◆ **Your instructions**
Copy every line of the records below that contains the string "minimum".

[Stored items from a collection]
'''
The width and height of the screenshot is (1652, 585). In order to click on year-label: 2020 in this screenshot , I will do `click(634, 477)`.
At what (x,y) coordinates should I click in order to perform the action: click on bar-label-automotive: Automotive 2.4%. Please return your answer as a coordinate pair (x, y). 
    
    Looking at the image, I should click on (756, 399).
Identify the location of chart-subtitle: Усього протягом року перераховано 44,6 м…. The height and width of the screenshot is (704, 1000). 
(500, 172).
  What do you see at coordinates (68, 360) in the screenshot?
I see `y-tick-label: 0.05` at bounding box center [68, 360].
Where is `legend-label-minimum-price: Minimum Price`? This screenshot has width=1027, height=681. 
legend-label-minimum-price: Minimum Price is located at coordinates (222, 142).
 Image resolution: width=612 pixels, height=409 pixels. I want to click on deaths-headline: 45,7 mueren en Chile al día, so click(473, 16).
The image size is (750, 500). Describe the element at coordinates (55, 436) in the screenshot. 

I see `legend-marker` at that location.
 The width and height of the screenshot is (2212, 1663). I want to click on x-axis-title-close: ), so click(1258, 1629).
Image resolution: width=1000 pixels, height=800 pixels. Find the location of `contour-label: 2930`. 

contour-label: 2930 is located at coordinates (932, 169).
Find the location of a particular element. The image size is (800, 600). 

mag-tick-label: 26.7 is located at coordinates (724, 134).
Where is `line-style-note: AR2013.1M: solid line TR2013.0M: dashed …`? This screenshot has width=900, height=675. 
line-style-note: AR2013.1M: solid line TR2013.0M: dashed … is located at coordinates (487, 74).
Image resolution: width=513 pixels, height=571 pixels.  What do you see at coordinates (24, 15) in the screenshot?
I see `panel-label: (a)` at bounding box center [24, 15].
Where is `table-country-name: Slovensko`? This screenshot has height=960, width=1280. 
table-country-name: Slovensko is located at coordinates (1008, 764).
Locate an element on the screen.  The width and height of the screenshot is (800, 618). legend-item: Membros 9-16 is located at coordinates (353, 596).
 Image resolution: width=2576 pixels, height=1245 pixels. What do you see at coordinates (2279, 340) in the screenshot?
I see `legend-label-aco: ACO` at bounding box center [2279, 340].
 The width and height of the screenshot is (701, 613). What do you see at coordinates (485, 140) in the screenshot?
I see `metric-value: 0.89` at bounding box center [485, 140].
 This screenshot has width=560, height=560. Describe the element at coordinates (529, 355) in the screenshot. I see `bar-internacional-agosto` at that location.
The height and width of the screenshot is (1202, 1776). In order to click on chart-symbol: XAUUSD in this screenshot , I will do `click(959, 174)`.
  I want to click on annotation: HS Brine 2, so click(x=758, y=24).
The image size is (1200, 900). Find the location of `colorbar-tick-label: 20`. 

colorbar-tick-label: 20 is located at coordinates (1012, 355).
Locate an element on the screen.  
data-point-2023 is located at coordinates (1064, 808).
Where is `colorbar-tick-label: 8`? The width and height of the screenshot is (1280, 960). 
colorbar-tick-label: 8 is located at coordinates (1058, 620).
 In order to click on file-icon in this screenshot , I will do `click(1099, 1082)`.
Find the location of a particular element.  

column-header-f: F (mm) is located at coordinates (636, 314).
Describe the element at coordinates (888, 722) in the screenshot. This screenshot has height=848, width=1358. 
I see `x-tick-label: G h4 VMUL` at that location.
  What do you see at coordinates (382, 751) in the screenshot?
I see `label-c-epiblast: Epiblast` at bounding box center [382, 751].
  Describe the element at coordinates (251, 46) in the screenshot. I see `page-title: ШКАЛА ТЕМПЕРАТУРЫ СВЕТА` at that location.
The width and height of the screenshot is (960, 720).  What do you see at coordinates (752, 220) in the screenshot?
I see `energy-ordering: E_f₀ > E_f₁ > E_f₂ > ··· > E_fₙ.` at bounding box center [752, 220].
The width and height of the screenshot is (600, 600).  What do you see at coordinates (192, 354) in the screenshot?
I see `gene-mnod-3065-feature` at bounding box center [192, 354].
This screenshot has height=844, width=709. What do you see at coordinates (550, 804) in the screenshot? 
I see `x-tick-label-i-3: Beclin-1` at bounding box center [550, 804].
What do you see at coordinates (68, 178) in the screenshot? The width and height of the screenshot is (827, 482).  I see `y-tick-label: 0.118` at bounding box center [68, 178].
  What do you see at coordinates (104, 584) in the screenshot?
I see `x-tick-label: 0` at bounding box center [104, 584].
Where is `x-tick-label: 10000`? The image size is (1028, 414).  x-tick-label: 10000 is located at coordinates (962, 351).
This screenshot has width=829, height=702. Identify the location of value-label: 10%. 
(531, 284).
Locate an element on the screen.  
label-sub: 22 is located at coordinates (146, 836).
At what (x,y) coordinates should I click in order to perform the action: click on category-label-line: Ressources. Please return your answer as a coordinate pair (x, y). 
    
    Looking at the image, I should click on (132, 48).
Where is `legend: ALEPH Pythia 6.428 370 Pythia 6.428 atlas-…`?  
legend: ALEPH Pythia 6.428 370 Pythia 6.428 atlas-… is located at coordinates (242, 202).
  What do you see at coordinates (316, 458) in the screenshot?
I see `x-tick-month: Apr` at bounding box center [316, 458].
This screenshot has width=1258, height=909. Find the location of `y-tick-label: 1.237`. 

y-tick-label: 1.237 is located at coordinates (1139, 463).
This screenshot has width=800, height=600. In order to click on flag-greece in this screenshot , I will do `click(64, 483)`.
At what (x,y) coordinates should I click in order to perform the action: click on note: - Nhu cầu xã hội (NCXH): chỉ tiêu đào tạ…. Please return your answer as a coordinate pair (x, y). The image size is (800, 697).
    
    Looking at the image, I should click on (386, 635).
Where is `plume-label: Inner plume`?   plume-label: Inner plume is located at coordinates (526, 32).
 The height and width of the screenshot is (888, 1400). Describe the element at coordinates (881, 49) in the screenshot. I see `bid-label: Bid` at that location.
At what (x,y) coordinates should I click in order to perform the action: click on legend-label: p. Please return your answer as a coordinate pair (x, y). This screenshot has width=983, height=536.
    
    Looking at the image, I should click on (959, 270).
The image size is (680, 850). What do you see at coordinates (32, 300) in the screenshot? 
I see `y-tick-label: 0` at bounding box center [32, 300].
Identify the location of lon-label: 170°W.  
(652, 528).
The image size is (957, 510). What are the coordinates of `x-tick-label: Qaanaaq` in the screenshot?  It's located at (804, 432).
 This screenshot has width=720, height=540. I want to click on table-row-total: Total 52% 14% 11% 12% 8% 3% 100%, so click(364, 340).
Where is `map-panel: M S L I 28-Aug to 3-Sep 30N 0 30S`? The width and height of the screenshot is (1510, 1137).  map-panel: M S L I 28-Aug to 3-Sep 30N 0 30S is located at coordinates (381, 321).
'''
◆ **Output below**
Where is `legend-label-minimum-price: Minimum Price`? This screenshot has width=1027, height=681. 
legend-label-minimum-price: Minimum Price is located at coordinates (222, 142).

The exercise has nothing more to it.